Ask the bereaved family of Yacoub al-Qian, an Israeli citizen whose killing in 2017 by police was covered up so as not to undermine the police’s public image during the investigations against Prime Minister Benjamin Netanyahu. For that matter, ask Zvika Klein, the editor-in-chief of this newspaper, after his shameful arrest and gross mistreatment by the police in its pursuit of the stalled “Qatargate” investigations.

These examples – just a few among many – are, of course, small fry, but police disregard for basic legality or individual rights tells a larger story. In the Itzhaki affair, the police had compiled a secret mega-dossier with dirt – not part of any formal investigation – against a large portion of Israel’s elected politicians. In the Pegasus affair, it turned out that the police were spying on civilians, including those not suspected of any criminality, with advanced espionage software and at a massive scale, without the remotest legal authorization.

Both examples are widely regarded as tools to intimidate and suppress the electorate and their elected representatives; both were, and remain, especially relevant in the context of threats to judicial power.

Police transgressions going unpunished

For its part, the Supreme Court has been deeply sympathetic and magnanimously forgiving of such police transgressions. The court has consistently ruled evidence admissible even when unlawfully obtained. 

It has now become common practice for the police to seize phones first and ask questions (or get a warrant) later; and witness “testimony” given under severe duress is regularly admitted and tolerated by courts, including in the most high-profile and publicly-visible cases. Generally speaking, our courts are among the most pro-prosecution and anti-defendant in the world.

But the Supreme Court really delivers on its side of the bargain when it comes to public oversight. In 2020, the court effectively torpedoed a new Government Commission tasked with reviewing the effectiveness of the Police Investigation Department, which investigates police misconduct, and so ensured that it remains indefinitely under the thumb of the court’s primary proxy and ally, the legal counsel to the government. 

In 2022, the court struck down a major piece of legislation that would have granted greater ministerial (that is, elected and accountable) control over broad police policy and priorities. Since 2023, the court has consistently hampered, hindered, and ultimately thwarted the work of a government commission investigating the Pegasus affair.

These examples are not trivial, nor are they incidental – our country’s Supreme Court goes to great lengths to ensure that our police evade meaningful public scrutiny and civilian oversight of any kind.
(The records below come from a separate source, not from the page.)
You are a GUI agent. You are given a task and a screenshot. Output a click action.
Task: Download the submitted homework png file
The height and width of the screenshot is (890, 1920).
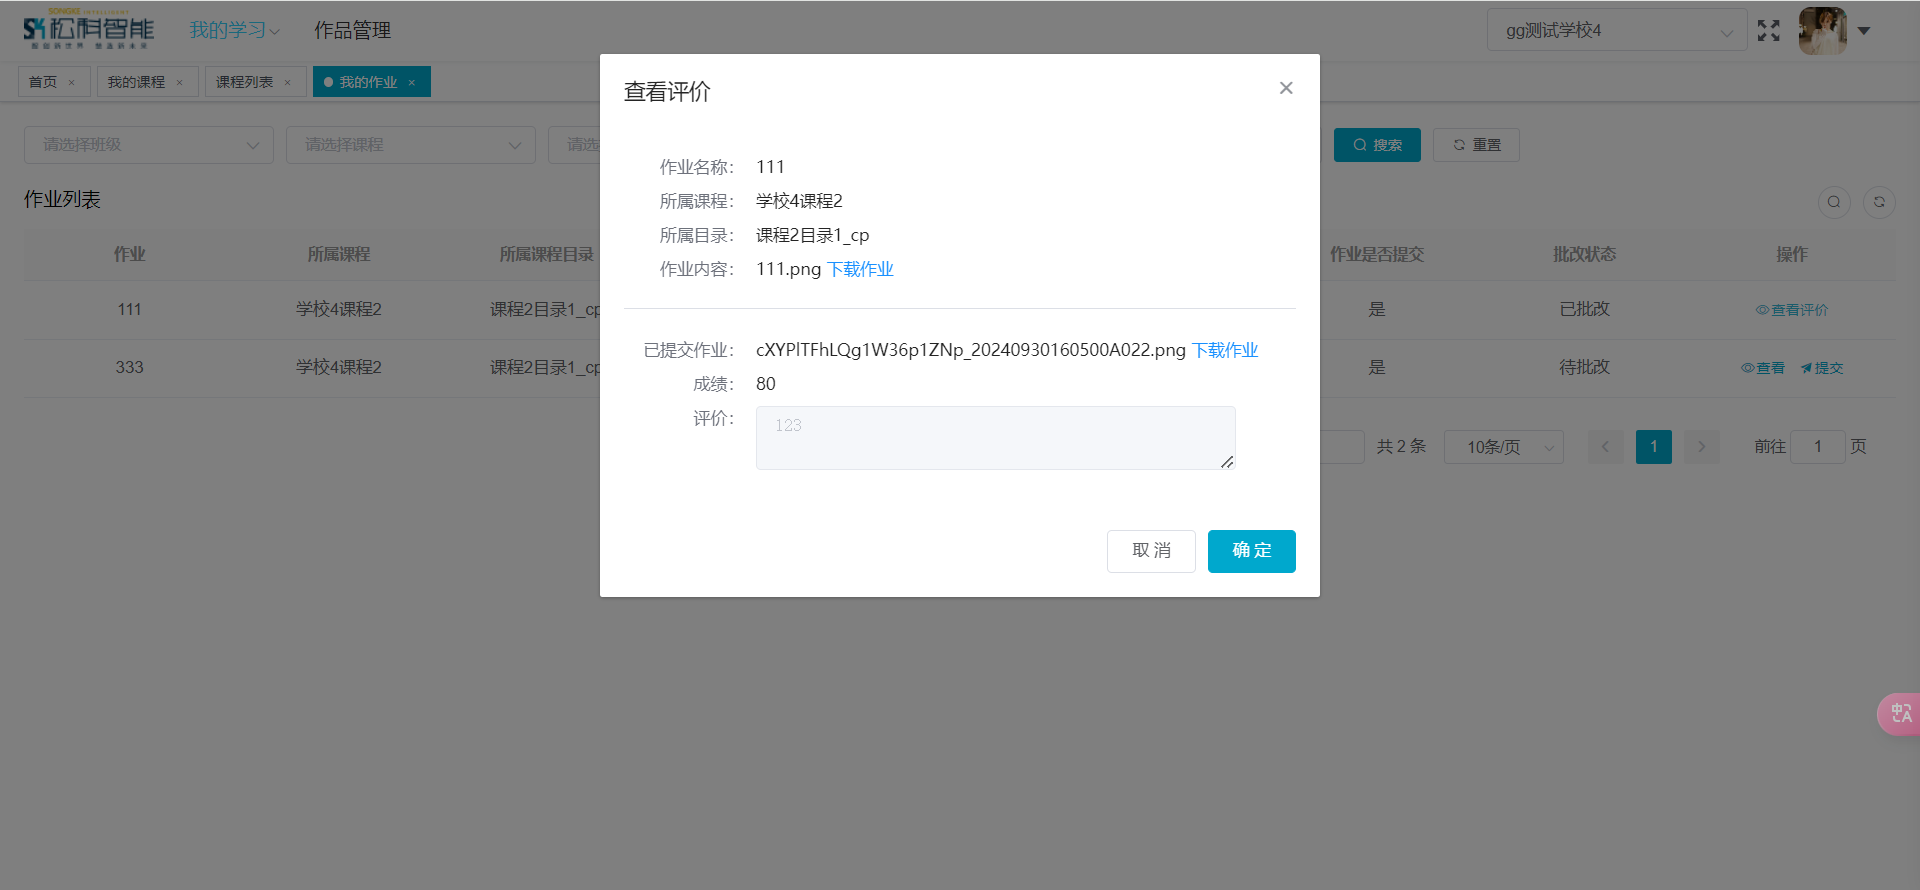tap(1225, 350)
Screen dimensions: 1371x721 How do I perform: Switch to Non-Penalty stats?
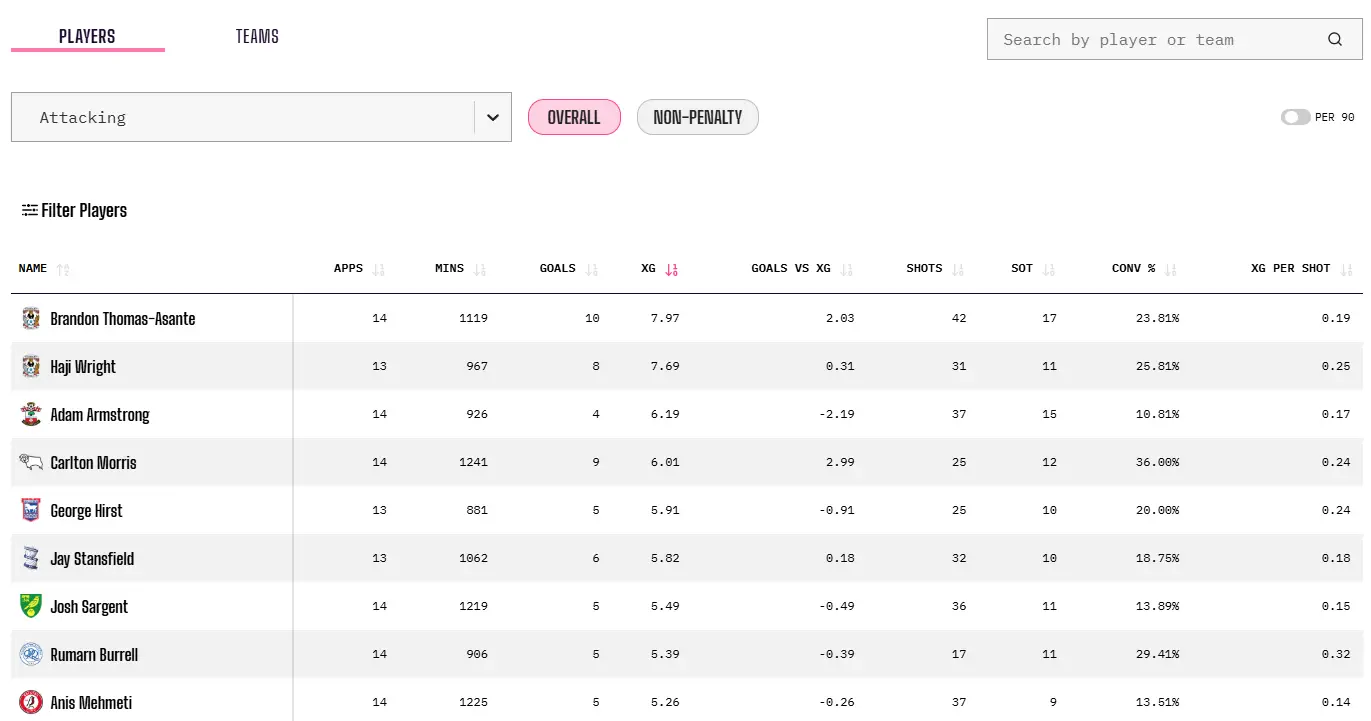[697, 117]
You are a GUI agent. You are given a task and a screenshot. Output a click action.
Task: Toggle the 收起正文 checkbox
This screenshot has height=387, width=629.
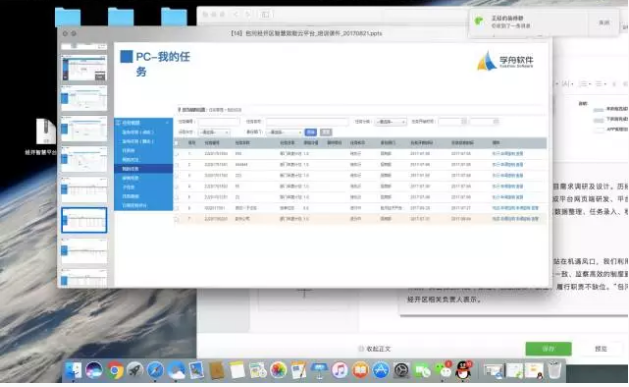[x=361, y=349]
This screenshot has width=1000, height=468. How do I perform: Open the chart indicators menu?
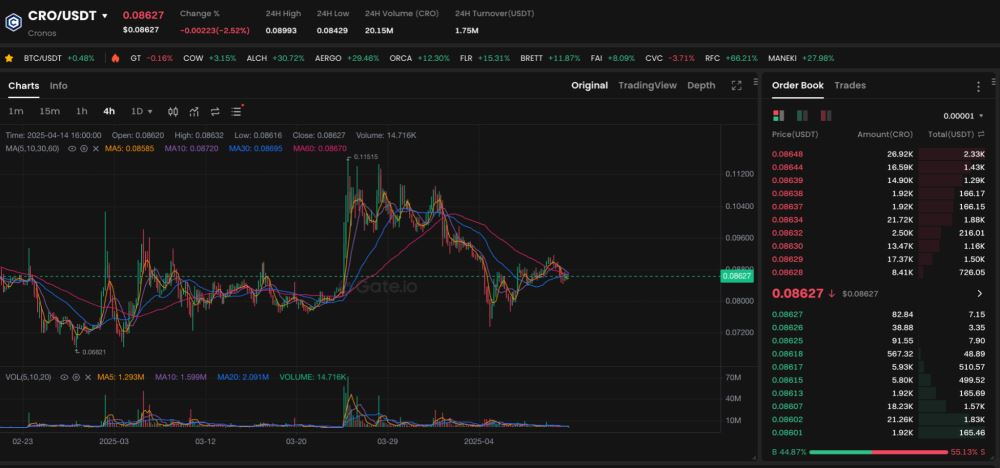point(194,111)
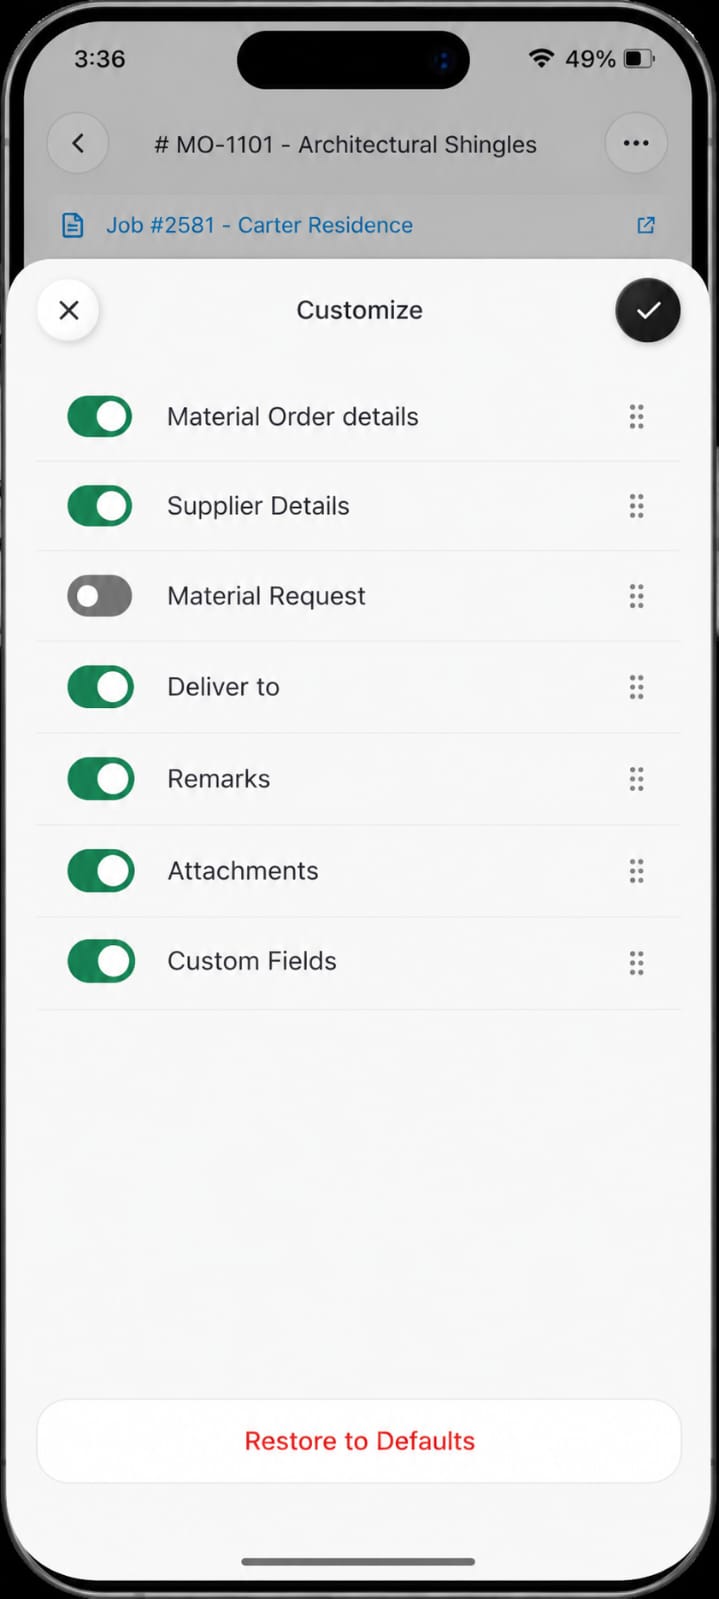Close the Customize sheet with X
719x1599 pixels.
coord(68,310)
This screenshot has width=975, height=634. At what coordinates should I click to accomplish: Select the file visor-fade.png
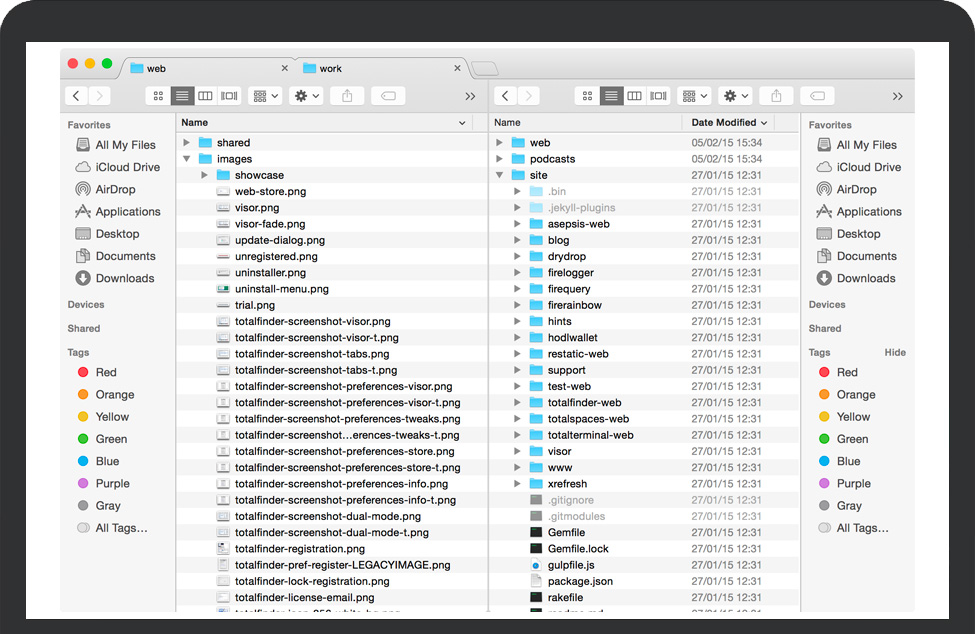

In 2024, the National Police Commissioner declared that “the Israeli police must remain autonomous! Independent!” By this, he apparently meant autonomous of the electorate and public, and independent of the law. 

The Supreme Court seems to agree, as long as the police continue to augment and sustain the court’s vision of judicial supremacy. Small wonder, then, that the result is a patrol officer arresting a civilian for an objectionable symbol on his kippah. Until we recognize the sinister line connecting police impunity and judicial omnipotence, we can expect many more arbitrary arrests, seized phones, and vandalized kippot.

The writer, an Israeli-American attorney, is the author of Rogue Justice: The Rise of Judicial Supremacy in Israel (Academica Press, 2025). He is a Fellow at the Georgetown University Center for the Constitution.